━━━ AVAILABLE DATA ━━━
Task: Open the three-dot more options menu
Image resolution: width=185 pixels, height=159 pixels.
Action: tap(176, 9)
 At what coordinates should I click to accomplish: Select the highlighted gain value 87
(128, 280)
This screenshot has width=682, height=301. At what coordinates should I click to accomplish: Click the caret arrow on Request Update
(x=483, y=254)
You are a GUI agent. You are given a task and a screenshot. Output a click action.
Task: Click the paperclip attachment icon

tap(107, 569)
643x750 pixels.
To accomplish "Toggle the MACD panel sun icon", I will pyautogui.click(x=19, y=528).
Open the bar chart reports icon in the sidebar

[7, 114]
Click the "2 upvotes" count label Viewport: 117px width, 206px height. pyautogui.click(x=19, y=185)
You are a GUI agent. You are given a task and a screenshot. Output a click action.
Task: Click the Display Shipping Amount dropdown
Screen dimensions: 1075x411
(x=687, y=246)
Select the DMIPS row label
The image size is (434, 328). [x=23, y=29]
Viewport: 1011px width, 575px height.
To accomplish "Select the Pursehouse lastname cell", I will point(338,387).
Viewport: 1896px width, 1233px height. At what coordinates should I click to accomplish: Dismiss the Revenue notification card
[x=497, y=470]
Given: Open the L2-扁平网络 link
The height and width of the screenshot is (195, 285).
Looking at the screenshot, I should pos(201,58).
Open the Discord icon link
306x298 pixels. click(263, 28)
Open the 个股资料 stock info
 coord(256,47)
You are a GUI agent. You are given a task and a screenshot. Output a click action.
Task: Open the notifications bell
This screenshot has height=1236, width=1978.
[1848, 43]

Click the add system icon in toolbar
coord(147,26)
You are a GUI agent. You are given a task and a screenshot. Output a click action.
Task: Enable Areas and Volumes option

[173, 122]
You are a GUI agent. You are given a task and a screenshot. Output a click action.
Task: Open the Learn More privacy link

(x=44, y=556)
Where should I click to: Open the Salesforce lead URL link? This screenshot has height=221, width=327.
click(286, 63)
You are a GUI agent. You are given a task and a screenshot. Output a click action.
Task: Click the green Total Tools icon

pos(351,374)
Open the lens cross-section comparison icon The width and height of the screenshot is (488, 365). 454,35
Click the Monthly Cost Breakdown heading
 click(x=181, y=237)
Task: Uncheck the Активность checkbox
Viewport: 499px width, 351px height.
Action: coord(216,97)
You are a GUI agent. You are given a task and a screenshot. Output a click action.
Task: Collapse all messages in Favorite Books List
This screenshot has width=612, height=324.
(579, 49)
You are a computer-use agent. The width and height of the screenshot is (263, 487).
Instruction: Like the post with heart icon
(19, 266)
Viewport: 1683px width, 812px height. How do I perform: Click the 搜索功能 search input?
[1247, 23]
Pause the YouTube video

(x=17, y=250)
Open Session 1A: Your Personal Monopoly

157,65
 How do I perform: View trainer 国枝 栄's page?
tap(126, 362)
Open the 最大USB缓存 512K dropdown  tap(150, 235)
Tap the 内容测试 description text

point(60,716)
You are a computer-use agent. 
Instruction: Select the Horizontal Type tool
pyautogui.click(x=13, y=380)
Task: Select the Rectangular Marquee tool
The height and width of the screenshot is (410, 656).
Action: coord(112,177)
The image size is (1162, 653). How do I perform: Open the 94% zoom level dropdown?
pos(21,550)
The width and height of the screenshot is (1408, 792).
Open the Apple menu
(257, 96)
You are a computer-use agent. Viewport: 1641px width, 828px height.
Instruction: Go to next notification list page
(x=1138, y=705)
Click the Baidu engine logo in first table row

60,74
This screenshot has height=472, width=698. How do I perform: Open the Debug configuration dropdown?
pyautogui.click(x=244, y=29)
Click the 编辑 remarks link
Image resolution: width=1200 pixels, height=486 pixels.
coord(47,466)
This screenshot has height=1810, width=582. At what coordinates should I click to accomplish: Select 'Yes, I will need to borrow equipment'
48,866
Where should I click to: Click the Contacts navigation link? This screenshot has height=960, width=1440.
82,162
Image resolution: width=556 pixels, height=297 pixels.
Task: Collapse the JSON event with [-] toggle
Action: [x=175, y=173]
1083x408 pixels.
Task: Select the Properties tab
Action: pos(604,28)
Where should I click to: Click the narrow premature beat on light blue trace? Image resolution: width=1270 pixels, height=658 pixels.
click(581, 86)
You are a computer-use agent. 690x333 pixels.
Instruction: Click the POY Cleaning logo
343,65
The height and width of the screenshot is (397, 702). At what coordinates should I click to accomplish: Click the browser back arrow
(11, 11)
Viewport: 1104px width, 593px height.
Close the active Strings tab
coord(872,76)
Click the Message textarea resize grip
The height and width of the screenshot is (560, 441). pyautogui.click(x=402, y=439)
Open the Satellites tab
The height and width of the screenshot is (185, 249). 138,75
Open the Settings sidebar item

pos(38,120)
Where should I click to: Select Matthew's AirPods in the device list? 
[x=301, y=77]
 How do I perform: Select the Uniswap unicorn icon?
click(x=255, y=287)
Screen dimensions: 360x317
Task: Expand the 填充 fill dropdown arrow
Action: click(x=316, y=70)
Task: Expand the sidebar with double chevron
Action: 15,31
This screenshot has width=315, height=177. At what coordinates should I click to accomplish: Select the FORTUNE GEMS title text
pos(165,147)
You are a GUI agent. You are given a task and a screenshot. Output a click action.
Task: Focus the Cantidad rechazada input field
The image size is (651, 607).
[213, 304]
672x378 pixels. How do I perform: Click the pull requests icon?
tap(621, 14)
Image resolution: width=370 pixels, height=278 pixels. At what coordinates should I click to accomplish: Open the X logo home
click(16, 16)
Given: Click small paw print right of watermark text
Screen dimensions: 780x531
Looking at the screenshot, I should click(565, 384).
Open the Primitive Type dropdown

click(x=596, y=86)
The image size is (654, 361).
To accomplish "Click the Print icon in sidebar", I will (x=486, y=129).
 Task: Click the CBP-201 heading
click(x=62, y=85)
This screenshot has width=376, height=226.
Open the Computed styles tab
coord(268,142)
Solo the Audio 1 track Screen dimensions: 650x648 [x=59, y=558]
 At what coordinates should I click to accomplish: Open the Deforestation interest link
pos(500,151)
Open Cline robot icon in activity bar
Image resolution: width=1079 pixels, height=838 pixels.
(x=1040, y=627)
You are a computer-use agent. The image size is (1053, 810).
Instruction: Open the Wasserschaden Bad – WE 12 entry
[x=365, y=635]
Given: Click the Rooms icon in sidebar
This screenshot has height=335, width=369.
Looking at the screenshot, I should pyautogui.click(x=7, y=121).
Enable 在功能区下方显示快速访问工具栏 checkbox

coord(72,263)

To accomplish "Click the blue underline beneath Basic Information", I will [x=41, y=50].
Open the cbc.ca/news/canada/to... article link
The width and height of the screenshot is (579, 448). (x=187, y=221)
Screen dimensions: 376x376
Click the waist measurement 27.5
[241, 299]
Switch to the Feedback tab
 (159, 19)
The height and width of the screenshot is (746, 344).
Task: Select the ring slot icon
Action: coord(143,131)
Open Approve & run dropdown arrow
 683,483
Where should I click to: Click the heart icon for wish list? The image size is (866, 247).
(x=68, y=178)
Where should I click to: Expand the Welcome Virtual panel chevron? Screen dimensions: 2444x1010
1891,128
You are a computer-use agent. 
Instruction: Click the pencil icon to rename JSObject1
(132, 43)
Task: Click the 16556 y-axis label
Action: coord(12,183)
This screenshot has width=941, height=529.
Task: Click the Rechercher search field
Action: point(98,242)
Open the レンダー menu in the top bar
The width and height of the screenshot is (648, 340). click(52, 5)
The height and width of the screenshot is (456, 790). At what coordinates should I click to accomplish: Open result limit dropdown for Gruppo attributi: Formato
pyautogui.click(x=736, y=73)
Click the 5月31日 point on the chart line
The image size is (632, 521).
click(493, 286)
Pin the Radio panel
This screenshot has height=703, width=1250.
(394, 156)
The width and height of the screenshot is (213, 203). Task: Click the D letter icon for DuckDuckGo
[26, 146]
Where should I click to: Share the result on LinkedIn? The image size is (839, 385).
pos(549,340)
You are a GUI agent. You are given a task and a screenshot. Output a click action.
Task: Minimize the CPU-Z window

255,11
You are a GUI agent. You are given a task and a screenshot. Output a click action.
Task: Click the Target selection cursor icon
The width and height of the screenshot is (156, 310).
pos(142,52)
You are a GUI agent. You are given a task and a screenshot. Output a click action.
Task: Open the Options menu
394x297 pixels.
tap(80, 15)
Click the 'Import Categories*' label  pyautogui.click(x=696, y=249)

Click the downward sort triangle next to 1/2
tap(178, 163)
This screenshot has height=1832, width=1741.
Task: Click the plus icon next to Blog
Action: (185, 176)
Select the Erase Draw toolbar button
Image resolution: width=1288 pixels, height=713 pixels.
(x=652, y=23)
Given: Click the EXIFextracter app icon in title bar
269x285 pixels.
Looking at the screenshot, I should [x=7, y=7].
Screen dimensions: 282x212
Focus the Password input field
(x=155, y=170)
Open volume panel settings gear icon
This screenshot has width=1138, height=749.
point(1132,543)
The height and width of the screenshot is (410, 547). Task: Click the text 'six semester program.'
━━━
▶ _PROBLEM TO WORK ON_
Every line above from the line with "This screenshot has width=315, height=177." to the line with "Solo the Audio", both included, must be reproduced exactly, and no other line may appear.

▶ _RESULT_
This screenshot has width=315, height=177. At what coordinates should I click to accomplish: Select the FORTUNE GEMS title text
pos(165,147)
You are a GUI agent. You are given a task and a screenshot. Output a click action.
Task: Focus the Cantidad rechazada input field
The image size is (651, 607).
[213, 304]
672x378 pixels. How do I perform: Click the pull requests icon?
tap(621, 14)
Image resolution: width=370 pixels, height=278 pixels. At what coordinates should I click to accomplish: Open the X logo home
click(16, 16)
Given: Click small paw print right of watermark text
Screen dimensions: 780x531
Looking at the screenshot, I should click(565, 384).
Open the Primitive Type dropdown

click(x=596, y=86)
The image size is (654, 361).
To accomplish "Click the Print icon in sidebar", I will (x=486, y=129).
 Task: Click the CBP-201 heading
click(x=62, y=85)
This screenshot has width=376, height=226.
Open the Computed styles tab
coord(268,142)
Solo the Audio 1 track Screen dimensions: 650x648 [x=59, y=558]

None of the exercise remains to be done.